I can’t say that the data shape and move the standard of frontline therapy, so I don’t know how much it is going to be used. There may be patients where you look at that response rate and say, “If we try to push a little bit more shrinkage, maybe this is a compelling option,” but you have to do so carefully. The lack of familiarity with it versus sorafenib, which has been around longer, will be interesting to see whether is uptake of it in the community. It certainly did demonstrate at least some degree of noninferiority in the frontline study.With most of those patients, we try to get them on clinical trials. You’re going to see that activity in immunotherapy be used to try to leverage an additional number of trials, including checkpoint inhibitors [and in combination] moving into the frontline and second-line settings, as well as additional immune-activating agents being sequentially added into the secondary lines. The immunotherapy signal is compelling.
It’s compelling not just because nearly every disease is showing at least about a 20% response rate with checkpoint inhibitors in some degree—which isn’t massive. It’s compelling in HCC because not much has traditionally shrunk these tumors and [also] been tolerable. While chemotherapy has had activity, it’s tended to hurt the liver as much as it helped and it has not translated to people living longer.
I would also argue that it is not just the refractory patients. We are trying get [patients] on active agents in combination for frontline studies, as well. To finally see some smoke around the fires that are there in some active drugs, we're trying to get people into more active areas of research—earlier rather than later. We talked about biliary cancers, [which are] traditionally underserved and ignored. The BILCAP data, which demonstrated a positive adjuvant study for biliary cancers with the addition of capecitabine versus observation, was important. While the results weren’t overwhelming, these studies have been done a number of times and had not shown dramatic or positive results with gemcitabine plus oxaliplatin.
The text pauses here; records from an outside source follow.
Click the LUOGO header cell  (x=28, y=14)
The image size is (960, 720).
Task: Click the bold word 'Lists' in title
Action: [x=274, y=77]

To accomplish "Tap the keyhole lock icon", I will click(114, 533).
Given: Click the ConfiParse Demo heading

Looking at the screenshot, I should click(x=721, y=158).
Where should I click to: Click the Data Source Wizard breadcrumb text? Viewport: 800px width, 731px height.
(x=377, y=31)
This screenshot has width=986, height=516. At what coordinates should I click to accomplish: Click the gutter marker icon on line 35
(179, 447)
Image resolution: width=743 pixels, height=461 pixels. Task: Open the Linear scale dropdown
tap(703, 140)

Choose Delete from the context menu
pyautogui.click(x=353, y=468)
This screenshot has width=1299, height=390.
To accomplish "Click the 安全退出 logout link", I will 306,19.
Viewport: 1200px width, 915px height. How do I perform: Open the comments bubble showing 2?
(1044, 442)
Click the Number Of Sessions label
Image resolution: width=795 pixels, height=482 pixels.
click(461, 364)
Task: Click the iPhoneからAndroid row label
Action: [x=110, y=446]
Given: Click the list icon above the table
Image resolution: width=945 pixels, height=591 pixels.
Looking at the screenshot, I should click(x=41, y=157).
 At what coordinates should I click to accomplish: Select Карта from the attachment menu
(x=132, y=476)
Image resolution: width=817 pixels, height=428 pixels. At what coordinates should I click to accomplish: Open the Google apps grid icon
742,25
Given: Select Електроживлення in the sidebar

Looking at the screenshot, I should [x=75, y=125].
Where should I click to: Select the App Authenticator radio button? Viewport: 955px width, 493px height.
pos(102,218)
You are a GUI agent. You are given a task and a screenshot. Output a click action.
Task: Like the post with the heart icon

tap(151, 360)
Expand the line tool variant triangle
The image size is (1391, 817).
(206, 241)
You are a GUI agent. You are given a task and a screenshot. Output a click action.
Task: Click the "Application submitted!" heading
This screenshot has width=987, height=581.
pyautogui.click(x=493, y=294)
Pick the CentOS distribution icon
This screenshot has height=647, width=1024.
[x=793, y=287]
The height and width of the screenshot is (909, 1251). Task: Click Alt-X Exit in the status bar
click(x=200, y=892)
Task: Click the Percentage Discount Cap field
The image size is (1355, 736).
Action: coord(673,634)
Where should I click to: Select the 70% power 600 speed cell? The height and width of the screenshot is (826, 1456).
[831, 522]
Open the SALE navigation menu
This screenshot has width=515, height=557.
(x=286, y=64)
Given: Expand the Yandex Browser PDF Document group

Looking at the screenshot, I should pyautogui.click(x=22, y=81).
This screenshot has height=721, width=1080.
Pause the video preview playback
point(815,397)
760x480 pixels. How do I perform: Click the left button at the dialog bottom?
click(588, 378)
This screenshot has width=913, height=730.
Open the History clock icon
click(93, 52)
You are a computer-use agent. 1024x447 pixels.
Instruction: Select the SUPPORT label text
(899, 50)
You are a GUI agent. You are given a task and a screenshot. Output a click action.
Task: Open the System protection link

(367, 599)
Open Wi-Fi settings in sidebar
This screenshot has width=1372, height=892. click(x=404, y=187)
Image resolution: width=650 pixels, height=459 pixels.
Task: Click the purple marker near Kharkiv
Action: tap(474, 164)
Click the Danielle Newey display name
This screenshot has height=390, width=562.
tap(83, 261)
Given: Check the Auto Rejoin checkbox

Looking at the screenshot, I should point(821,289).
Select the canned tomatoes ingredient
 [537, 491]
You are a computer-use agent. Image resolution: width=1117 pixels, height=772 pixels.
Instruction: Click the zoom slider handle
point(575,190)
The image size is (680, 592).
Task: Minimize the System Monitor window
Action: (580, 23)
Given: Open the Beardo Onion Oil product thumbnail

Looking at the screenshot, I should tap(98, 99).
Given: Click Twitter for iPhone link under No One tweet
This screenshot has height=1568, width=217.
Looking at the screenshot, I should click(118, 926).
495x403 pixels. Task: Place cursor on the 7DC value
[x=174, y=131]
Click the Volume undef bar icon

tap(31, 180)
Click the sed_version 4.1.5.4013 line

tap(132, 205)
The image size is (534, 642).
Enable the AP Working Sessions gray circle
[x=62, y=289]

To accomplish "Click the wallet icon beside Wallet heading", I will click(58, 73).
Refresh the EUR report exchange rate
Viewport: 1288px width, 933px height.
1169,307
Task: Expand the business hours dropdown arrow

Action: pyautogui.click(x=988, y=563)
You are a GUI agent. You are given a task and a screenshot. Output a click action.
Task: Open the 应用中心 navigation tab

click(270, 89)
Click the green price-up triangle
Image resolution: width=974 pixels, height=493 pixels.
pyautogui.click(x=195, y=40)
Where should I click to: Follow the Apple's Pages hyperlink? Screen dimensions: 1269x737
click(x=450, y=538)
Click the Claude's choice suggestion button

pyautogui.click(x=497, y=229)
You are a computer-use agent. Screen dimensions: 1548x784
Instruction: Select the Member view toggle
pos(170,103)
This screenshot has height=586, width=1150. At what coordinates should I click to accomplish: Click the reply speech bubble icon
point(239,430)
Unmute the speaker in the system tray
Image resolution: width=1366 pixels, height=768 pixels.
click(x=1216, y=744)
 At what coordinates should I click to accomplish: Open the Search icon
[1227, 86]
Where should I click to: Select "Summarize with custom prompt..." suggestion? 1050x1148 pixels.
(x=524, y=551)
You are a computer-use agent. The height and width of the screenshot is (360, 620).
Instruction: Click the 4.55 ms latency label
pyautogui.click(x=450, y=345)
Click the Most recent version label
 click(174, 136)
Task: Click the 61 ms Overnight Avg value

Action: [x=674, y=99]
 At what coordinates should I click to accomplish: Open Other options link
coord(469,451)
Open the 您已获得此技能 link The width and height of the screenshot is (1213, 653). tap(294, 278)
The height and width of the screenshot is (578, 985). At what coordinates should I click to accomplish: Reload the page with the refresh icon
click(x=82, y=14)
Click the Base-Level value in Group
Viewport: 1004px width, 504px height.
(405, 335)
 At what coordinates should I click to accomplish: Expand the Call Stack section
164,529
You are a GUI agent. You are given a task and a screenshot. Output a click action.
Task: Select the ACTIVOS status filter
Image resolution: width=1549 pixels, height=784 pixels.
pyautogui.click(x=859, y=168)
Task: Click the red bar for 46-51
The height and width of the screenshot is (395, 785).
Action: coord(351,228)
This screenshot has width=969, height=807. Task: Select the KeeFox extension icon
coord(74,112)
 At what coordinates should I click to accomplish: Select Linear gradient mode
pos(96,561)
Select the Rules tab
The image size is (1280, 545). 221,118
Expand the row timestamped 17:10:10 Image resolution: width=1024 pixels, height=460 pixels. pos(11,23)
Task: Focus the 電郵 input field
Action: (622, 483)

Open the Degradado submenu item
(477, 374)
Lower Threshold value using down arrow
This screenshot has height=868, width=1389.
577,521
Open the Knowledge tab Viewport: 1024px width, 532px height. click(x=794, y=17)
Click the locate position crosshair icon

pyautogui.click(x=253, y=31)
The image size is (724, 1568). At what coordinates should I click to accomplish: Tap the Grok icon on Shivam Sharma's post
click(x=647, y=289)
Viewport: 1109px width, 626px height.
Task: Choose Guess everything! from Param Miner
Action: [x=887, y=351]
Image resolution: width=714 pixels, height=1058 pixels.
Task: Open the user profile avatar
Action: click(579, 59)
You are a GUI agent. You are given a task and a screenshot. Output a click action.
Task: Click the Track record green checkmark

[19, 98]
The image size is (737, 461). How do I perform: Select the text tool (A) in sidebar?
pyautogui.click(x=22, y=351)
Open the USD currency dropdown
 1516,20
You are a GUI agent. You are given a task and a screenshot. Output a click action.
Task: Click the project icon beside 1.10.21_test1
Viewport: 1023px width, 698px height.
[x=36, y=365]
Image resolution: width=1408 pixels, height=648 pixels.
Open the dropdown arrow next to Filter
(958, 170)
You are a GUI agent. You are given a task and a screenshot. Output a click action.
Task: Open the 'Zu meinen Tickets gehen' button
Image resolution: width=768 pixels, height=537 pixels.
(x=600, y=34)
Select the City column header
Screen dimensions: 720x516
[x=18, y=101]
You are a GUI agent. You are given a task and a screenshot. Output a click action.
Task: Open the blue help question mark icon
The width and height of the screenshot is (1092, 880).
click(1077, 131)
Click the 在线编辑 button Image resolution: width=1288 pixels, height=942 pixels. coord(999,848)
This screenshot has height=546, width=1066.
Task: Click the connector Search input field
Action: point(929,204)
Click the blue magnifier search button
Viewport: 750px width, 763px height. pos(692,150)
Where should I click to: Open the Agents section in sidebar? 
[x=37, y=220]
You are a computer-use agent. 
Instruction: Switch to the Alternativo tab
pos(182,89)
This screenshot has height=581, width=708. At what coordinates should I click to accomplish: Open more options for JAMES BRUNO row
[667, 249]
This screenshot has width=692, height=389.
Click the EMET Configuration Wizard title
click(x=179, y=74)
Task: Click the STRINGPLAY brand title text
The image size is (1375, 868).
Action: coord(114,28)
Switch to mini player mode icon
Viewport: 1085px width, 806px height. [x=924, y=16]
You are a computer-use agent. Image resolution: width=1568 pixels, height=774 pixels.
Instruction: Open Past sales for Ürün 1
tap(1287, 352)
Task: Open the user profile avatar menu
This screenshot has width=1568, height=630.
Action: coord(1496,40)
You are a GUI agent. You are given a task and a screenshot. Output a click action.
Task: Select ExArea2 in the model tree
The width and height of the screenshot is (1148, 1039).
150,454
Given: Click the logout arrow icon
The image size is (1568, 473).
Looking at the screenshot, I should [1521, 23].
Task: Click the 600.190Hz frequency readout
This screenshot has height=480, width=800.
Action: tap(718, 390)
We are also seeing those biliary cancers being broken up into baskets, at least in the refractory setting beyond gemcitabine and cisplatin. We are starting to see FGFR-targeted agents and IDH inhibitors show activity. This is a disease that, molecularly, if there is enough tissue that we can look at, there are some options that are active for those patients. I would very much encourage clinical trial participation, because the second- and third-line settings do not perform well for those patients. We do not have a lot of data to support active regimens there.